*Excerpt to read*
====================

I have a rare type of goat, namely the Syrian goat, and it is an expensive kind, the price of some of which may reach 50,000 riyals. I keep them and sell their offsrping and I buy and sell them, and in some cases I do not keep them for a full hijri year. Raising them costs money for feed and veterinary care, and they are kept in a shed and do not go out and eat vegetation. I hope you can advise me whether zakaah is due on them and how it should be calculated; are they regarded as an’aam animals or trade goods?.

Praise be to Allah, and peace and blessings be upon the Messenger of Allah and his family.

Firstly: 

The majority
of scholars are of the view that no zakaah is due on an’aam animals (i.e.,
camels, cattle, sheep and goats) unless they graze freely on grass in the
pasture and one full hijri year has passed for all of them or most of them.
But if they are fed and their owner spends money on their feed, no zakaah is
due on them, unless their owner intends to trade in them – as is mentioned
in your question – in which case they are subject to the zakaah on trade
goods.

====================

*Information shown*
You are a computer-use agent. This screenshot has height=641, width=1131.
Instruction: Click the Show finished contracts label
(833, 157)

====================

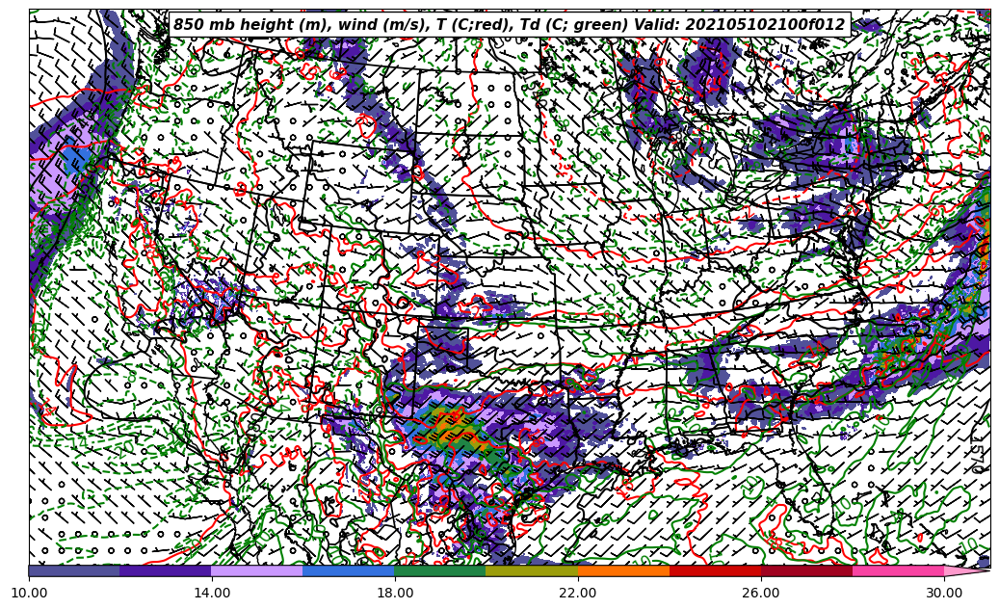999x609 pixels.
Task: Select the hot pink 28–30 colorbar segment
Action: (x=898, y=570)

====================

*The request*
Please write out the passage on zakaah for goats word for word, starting at "The majority" and ending at "most of them.".

*Answer to this task*
The majority
of scholars are of the view that no zakaah is due on an’aam animals (i.e.,
camels, cattle, sheep and goats) unless they graze freely on grass in the
pasture and one full hijri year has passed for all of them or most of them.